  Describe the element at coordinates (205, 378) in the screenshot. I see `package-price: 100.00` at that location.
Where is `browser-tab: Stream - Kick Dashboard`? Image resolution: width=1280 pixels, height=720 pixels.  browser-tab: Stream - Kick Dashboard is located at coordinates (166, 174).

-*-

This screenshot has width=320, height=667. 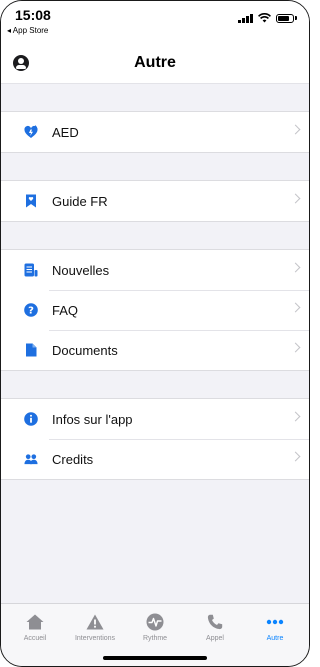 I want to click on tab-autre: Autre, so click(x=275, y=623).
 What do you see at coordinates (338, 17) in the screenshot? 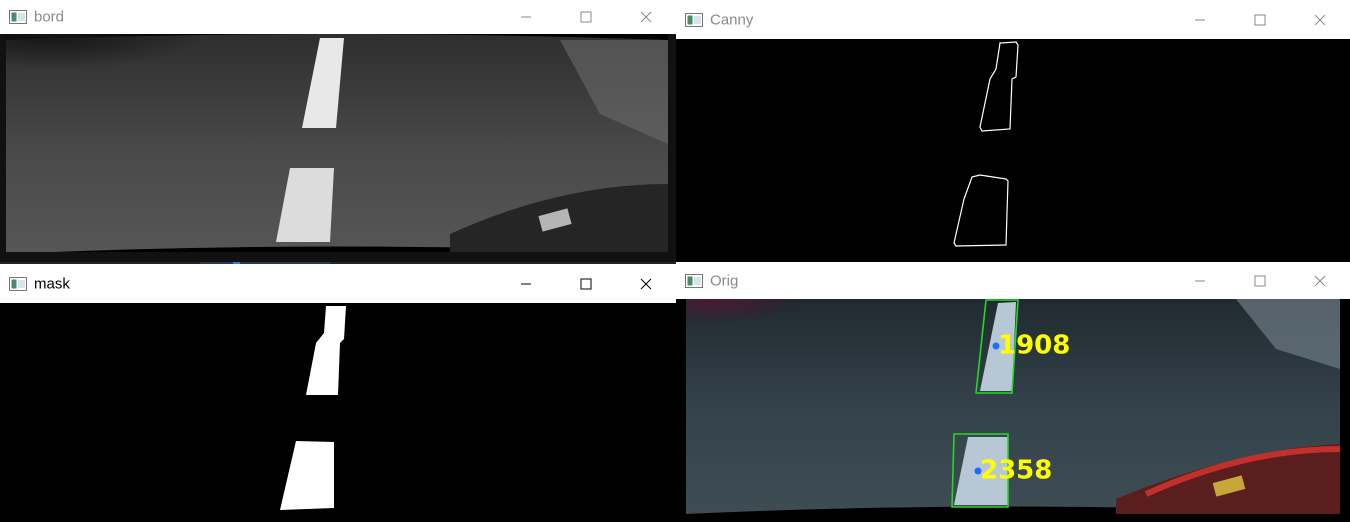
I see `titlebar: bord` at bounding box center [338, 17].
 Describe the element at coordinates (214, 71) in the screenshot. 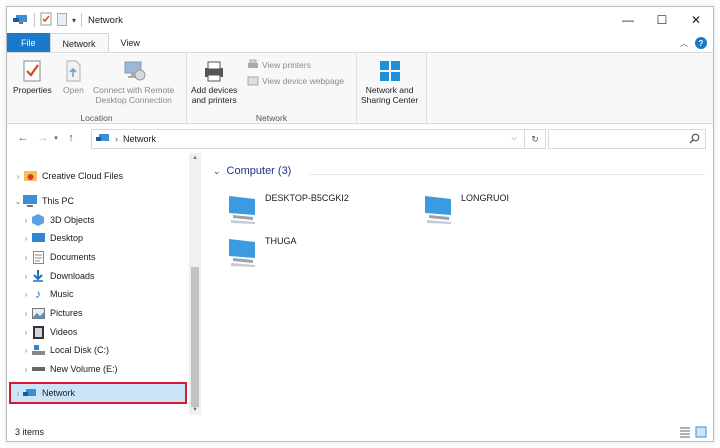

-*-

_EXERCISE GOAL_
Output the entries from the line with "Describe the element at coordinates (205, 378)" up to and including the line with "coordinates (166, 174)." as a JSON list of strings, one string per line, leaving out blank lines.

_EXPECTED OUTPUT_
[
  "  Describe the element at coordinates (205, 378) in the screenshot. I see `package-price: 100.00` at that location.",
  "Where is `browser-tab: Stream - Kick Dashboard`? Image resolution: width=1280 pixels, height=720 pixels.  browser-tab: Stream - Kick Dashboard is located at coordinates (166, 174)."
]